Waiting for dinner, playing with books.

On the strength of my little sketchbooks, I was commissioned by a certain artist (I'll cal her 'D') to bind her latest artist's book. Up to now I haven't bound anything too big, I think A5 (half A4) is about the biggest dimension I've worked to. This is a big book, 46 x 40 cm. She left it totally up to me how to tackle the problems, and it was fun but also scary to think about how to make the book stable and practical, yet not let the binding overwhelm the book.

D works with relief prints, which she reprints and reprints in metallic ink layers until she has wonderful shimmery pages/prints, and then she uses a small drill to make perforations. The cover is thick acetate which she's perforated in a grid pattern, then there's a section of thin acetate pages at the front and back, and inbetween there are five sections of thick printed hahnemuhle paper.

I decided to do a lot of thin, elegant stitched bands evenly spaced up the spine, which echo the gridded perforations on the cover.

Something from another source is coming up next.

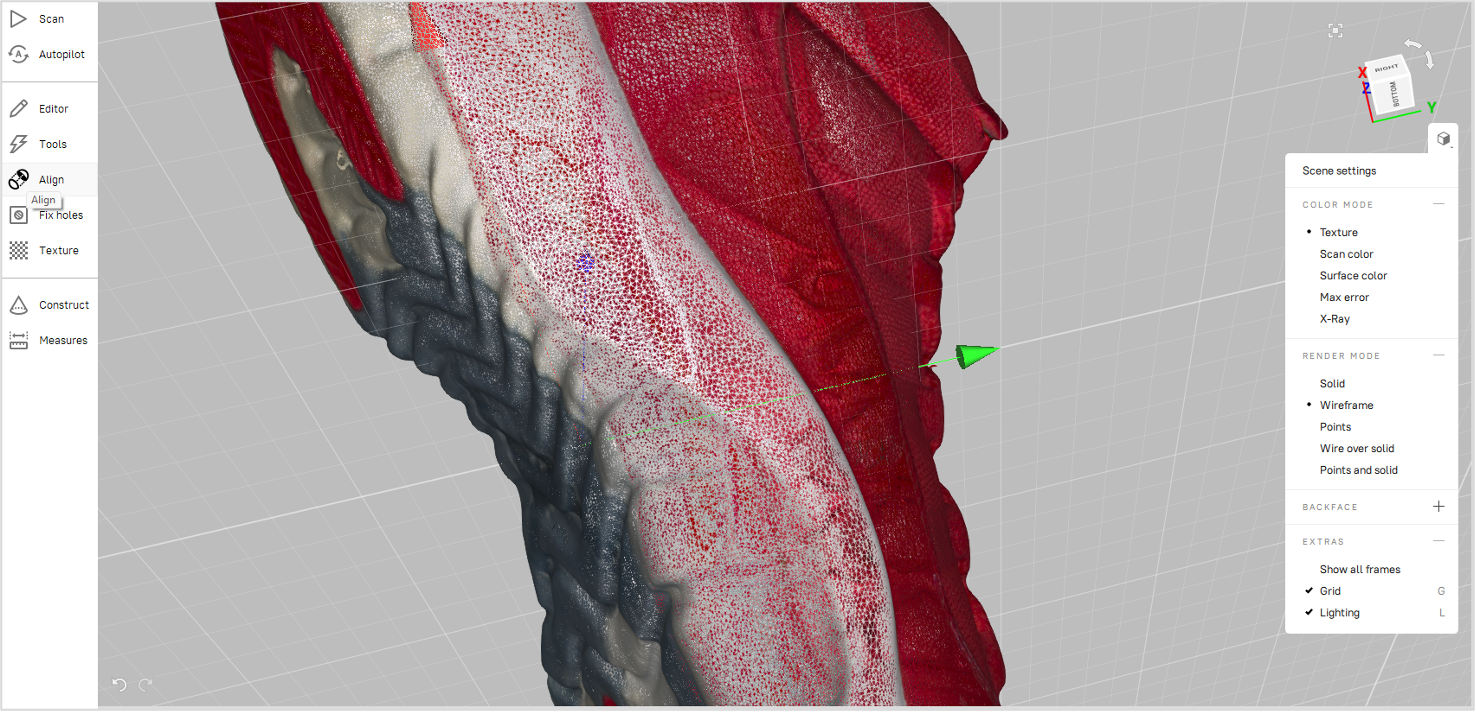The image size is (1476, 712).
Task: Toggle the Grid checkbox off
Action: (1310, 591)
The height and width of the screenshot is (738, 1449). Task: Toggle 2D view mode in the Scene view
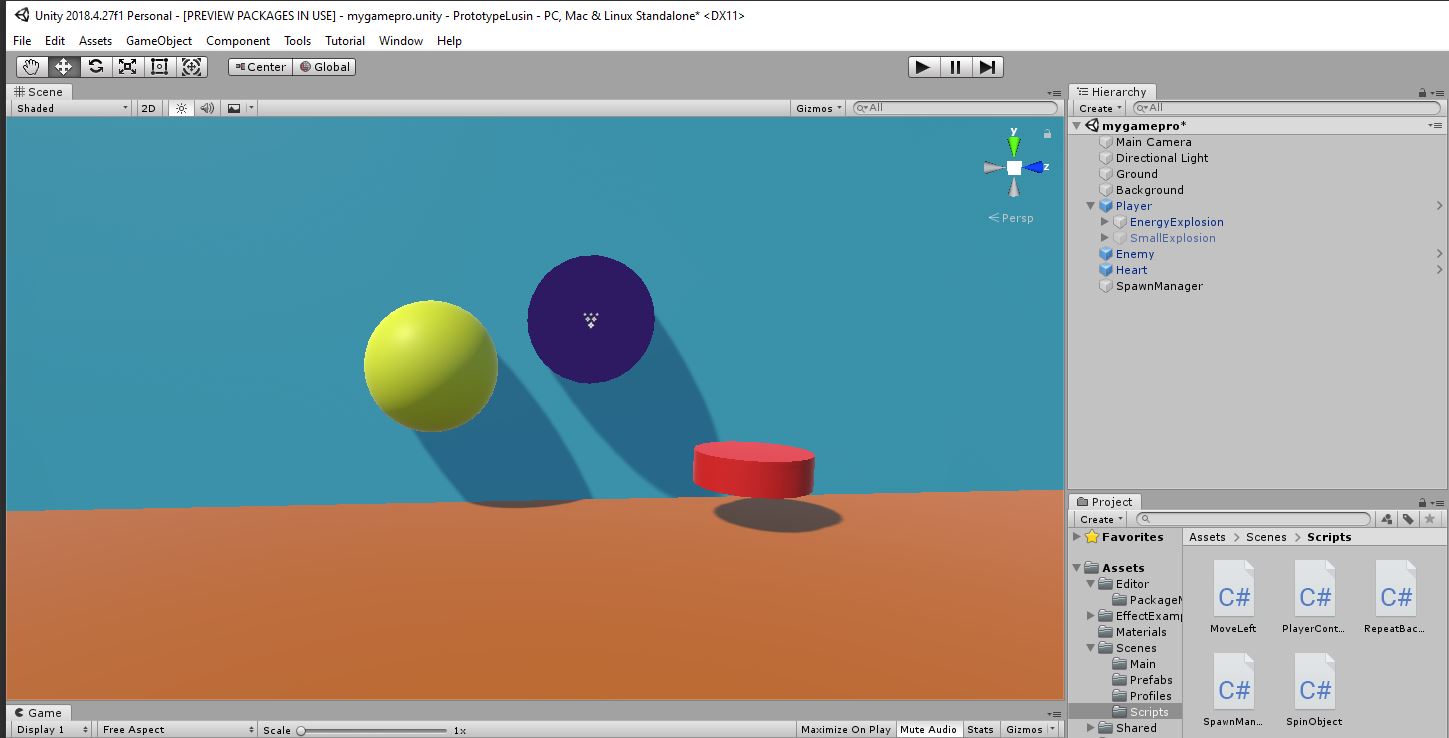[147, 107]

I used thin, unwaxed, undyed linen thread, which matched the original paper colour, which shows here and there in the prints.

coptic binding, final view
This is what I ended up with...

...and this is how it started!
Threading the first section
Fifteen threads, thirty needles, a lot of scope for tangling and tearing...
I finally got into the swing of threading, twisting, untangling, keeping the tension even. It's a bit like weaving on a loom, something I adore but have no time for.

There's a wonderful point in the process where it all shifts from chaos to control, and the pattern starts to emerge:
Halfway through the coptic binding

The hardest bits were the acetate sections, because if I pulled the thread too tight the acetate would rip. But it all came good.
Coptic binding in progress

And this is a final view:
coptic binding, open view

I'm happy to report that D was delighted. I've done the first book, and I'm mostly through the second, which has come together really quickly now that I've worked out all the problems and processes. Luckily she only does tiny editions, and there are only 3 books in total. But it's whet my appetite, and really built up my confidence! I'm looking forward to doing others along this vein, preferably my own books.

Oh, dinnertime. Ciao.

2 comments:

Anonymous said...

Hey, you really took on a beauty. It looks fantastic....goodonya!!!
It must have taken courage to cope with 30 needles....WHEW!!!
I don't do more than eight at a time and do several sewings for a large book.
Adele

Ampersand Duck said...

Thanks Adele - it was pretty daunting. I feel like I've been 'blooded' now!